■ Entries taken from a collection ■
::::::::

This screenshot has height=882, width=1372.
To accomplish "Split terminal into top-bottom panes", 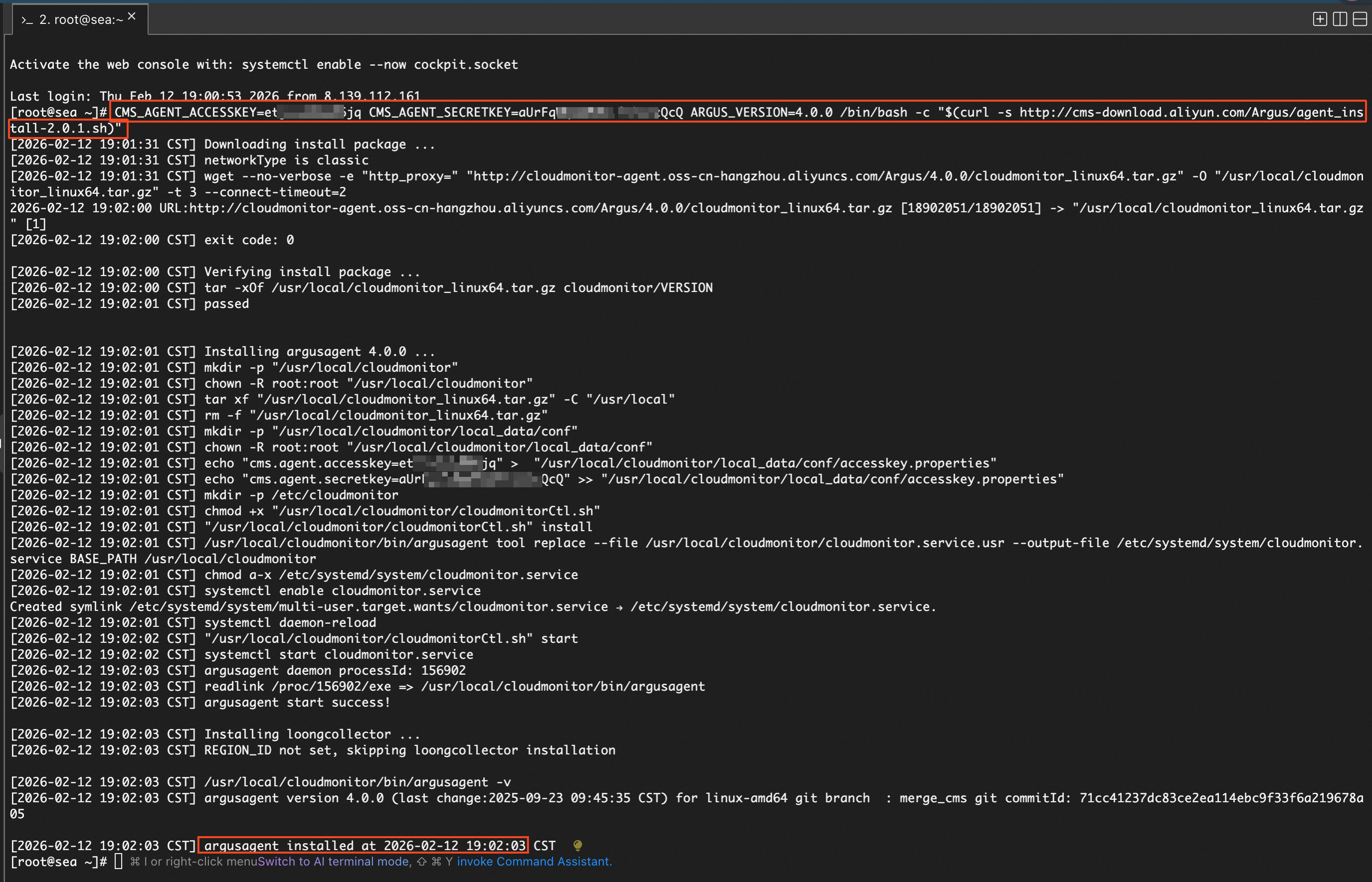I will (1360, 19).
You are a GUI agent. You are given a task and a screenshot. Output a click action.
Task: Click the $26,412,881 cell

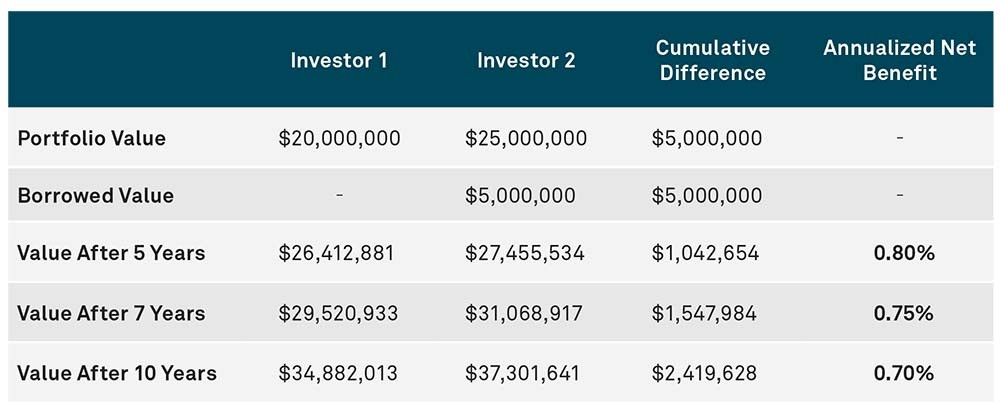[x=337, y=254]
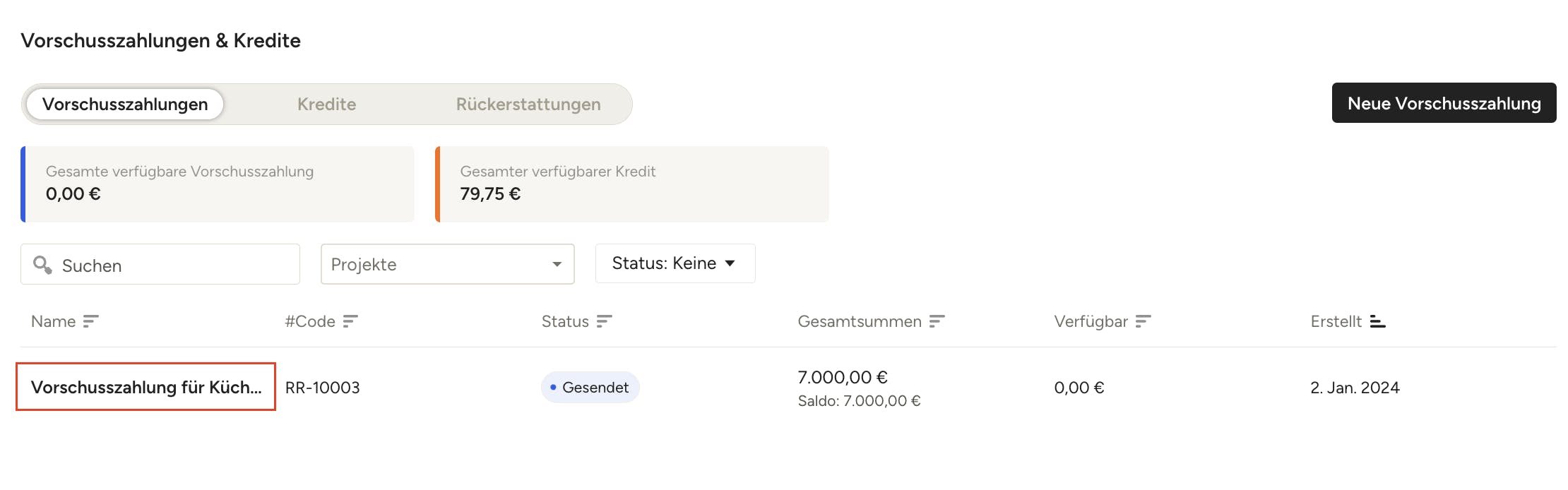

::::::::

■ WHAT IS NEEDED ■
Reproduce the records verbatim from the line containing "You are a GUI" through the end of the records, leaving the pictures out of your answer.

■ REPLY ■
You are a GUI agent. You are given a task and a screenshot. Output a click action.
Task: Click the $26,412,881 cell

[x=337, y=254]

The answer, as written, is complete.